夢に夢中になりすぎていた――かもしれない。

「必ず、本物のおまえを、この手で抱く」
そう告げて自分の夢から消えていく氷河を信じて待っていれば、すべては良い方向に向かうに違いない――と、瞬は信じていた。

自分が氷河を受け入れたように、漢の国も胡人たちを受け入れてしまえばいい――。
そう、瞬は思っていたのである。
漢の国も、兄帝も、結局はそうするに違いない。国益を考えれば、それが最善の道なのだから――と。

だからこそ毎夜、氷河の愛撫に身を任せ、氷河を受け入れ愛することに、瞬は夢中になっていた――夢中になれていたのだ。

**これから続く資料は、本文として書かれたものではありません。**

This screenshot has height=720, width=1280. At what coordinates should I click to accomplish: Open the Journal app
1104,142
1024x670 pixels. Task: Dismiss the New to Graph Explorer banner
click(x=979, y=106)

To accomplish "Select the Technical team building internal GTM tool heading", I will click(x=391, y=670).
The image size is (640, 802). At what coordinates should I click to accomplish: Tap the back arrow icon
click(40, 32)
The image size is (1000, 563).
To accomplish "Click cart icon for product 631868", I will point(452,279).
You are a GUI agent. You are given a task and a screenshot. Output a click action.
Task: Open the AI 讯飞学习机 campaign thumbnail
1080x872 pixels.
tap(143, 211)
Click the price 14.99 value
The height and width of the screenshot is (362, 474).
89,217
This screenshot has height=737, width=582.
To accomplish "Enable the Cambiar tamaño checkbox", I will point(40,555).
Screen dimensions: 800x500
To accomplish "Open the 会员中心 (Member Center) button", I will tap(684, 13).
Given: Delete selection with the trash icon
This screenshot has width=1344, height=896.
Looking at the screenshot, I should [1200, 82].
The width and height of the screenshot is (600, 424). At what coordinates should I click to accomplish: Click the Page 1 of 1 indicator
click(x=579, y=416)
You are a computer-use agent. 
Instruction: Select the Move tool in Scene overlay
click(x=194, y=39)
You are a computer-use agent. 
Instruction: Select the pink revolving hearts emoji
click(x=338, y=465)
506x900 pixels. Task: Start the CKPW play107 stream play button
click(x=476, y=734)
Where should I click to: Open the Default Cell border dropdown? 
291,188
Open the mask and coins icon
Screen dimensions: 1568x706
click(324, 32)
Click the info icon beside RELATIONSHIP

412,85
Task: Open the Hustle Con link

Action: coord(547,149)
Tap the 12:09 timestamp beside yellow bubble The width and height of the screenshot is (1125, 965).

だが、そんな瞬の楽観を根本から覆してしまったのは、他ならぬ氷河自身だった。

胡軍が長安の都に迫り、瞬の暮らす未央宮の目と鼻の先にまでやってきている――と、後宮の女官たちが騒ぎ始めた頃から、氷河が瞬の夢に姿を現わさなくなってしまったのである。
氷河のいない夢の世界で、不安の思いに苛まれながら一晩を過ごし、そして、瞬は、氷河の腕の中にいる間は忘れていたことを思いだした。

胡の軍が漢の国の奥深くまで侵攻してくることの意味。
互いを認め合っていない国の兵と民が出会った時の軋轢とそれに伴う犠牲。
氷河の身とて、決して安全ではないこと。

そして、それよりも何よりも。
そもそも、氷河が現実の世界に存在する人間なのかどうかさえ、瞬は氷河に確かめたことがなかった。
彼が現実の世界に生きている人間なのだとして、どこに住み、どういう身分で、どういう暮らしをしているのかということさえ――瞬は知らずにいたのである。